ThreadSanitiser

Posted Feb 6, 2025 2:28 UTC (Thu) by roc (subscriber, #30627)
In reply to: ThreadSanitiser by milesrout
Parent article: Exposing concurrency bugs with a custom scheduler

It's very different.

This kind of approach randomizes scheduling in clever ways to try to trigger bugs. rr chaos mode is a similar kind of approach and there are many others.

TSAN and other race detectors try to find inadequate synchronization, e.g. two CPU cores racing to access the same memory location, where at least one is a write, with no synchronization preventing the trace. A TSAN report is therefore not necessarily an application bug, although it usually is. But the advantage of TSAN is that you can report issues without actually having to trigger the precise schedule that exposes the bug.

ThreadSanitiser

Posted Feb 6, 2025 15:04 UTC (Thu) by parttimenerd (guest, #175795) [Link] (1 responses)

(co-speaker of the talk here) You're correct. The goals of the two tools are also different. My scheduler runs programs with random/erratic scheduling orders, but without interfering with the program's execution itself. The scheduler can, therefore, find only larger races or broken inter-dependencies between two threads.
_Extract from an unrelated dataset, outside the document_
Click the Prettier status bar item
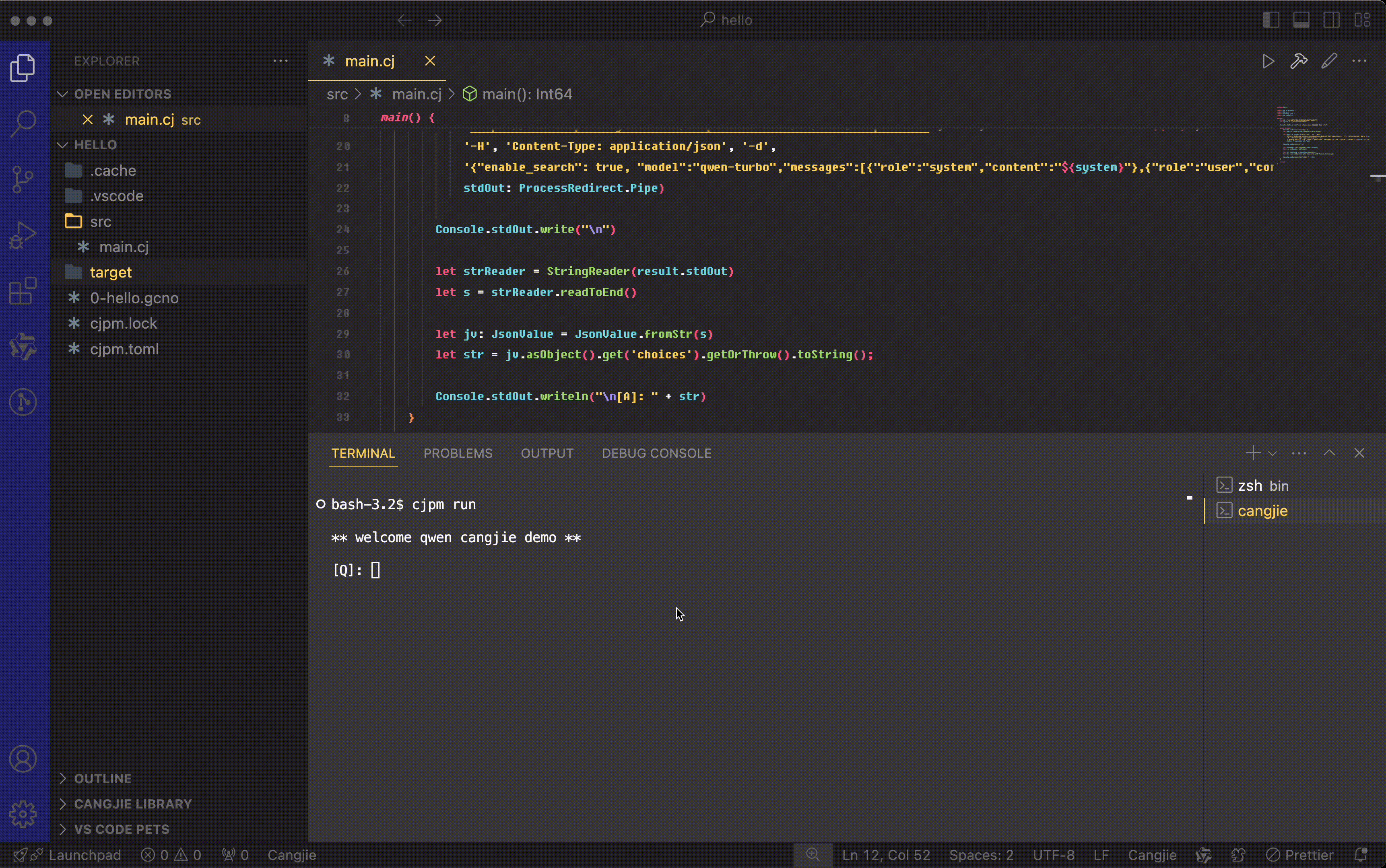pyautogui.click(x=1300, y=855)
A basic example of such interdependency is given in the Queue example (https://github.com/parttimenerd/concurrency-fuzz-schedule...) that I used for the talk.
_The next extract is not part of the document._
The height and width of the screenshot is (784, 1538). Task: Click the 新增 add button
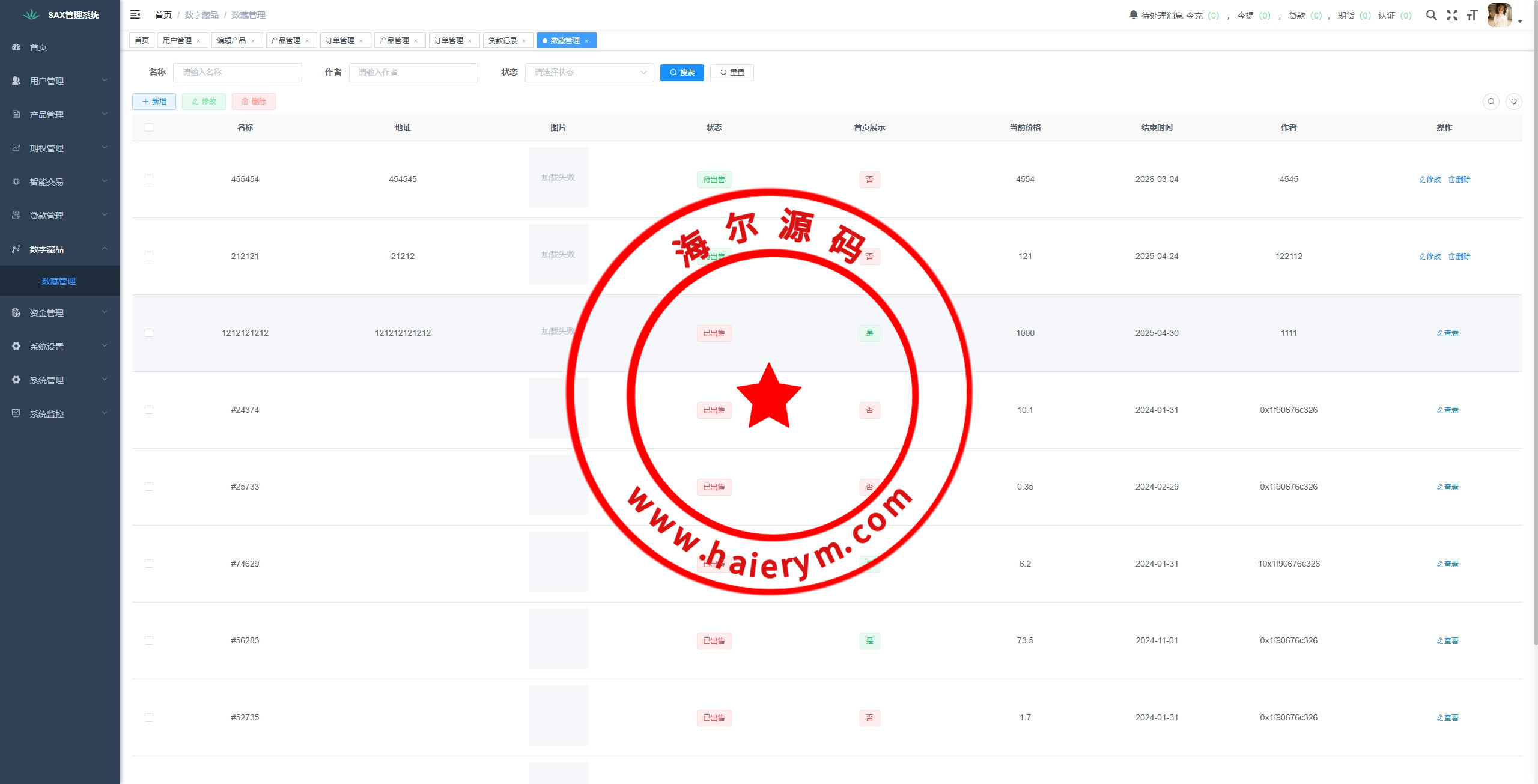pyautogui.click(x=154, y=101)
The use case of this tool is essentially to run it during integration testing or long fuzzing sessions.

> rr chaos mode is a similar kind of approach and there are many others.
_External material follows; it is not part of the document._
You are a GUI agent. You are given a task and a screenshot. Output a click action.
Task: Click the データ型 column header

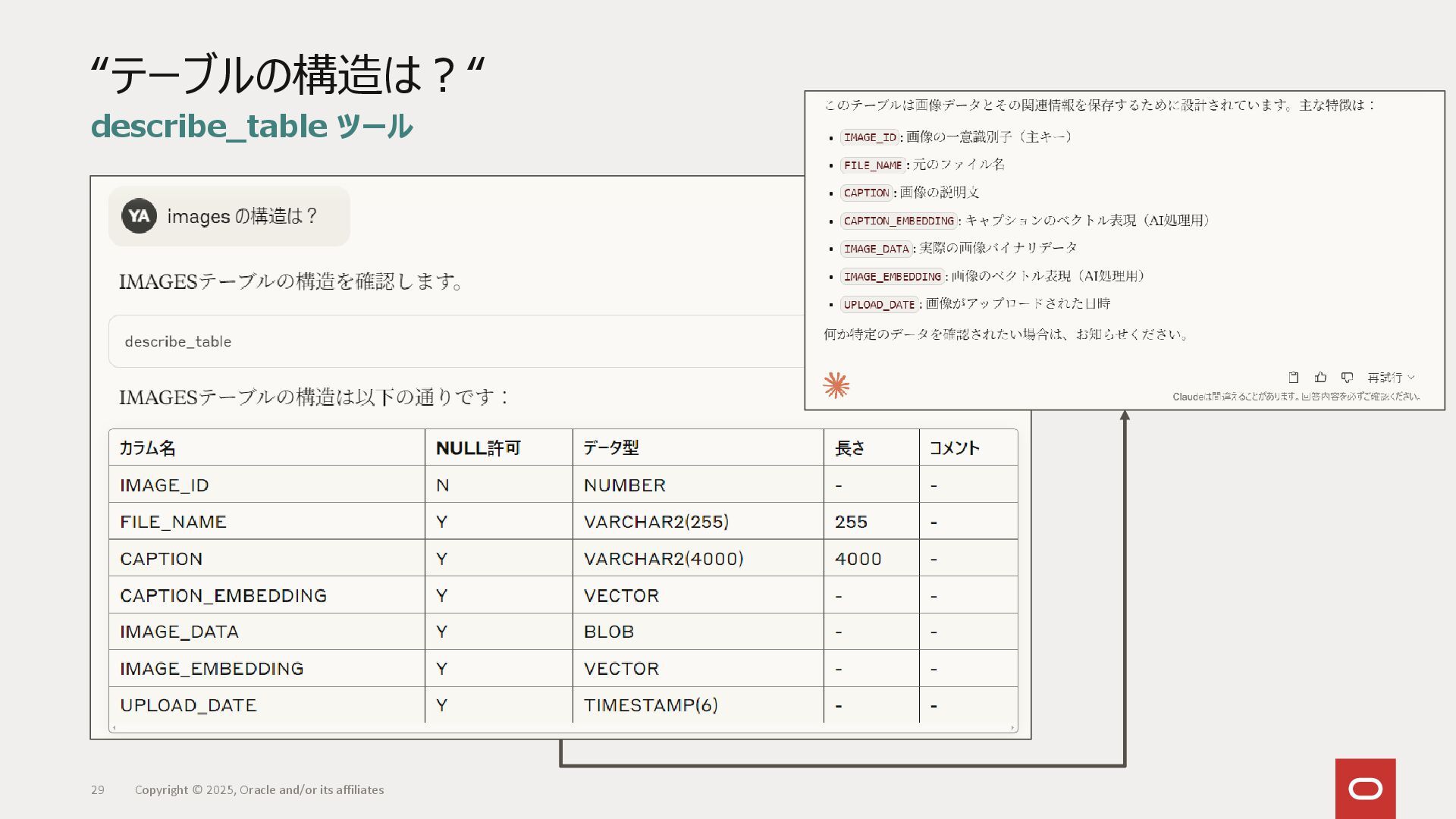610,447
Yes, but rr chaos mode is far slower. One of the ideas is to combine the custom scheduler with the other techniques.

Another goal of the custom scheduler was to show what is possible with sched-ext, allowing us to implement a custom scheduling policy in a matter of hours.

ThreadSanitiser

Posted Feb 7, 2025 10:20 UTC (Fri) by roc (subscriber, #30627) [Link]

> Yes, but rr chaos mode is far slower. One of the ideas is to combine the custom scheduler with the other techniques.

Tradeoffs! rr chaos mode has the advantage that you get a fully reproducible recording of the execution which makes it really easy to debug. AFAICT from the description in this article, this sched_ext approach has no guarantee that you can reproduce a bug reliably after you've caught it once.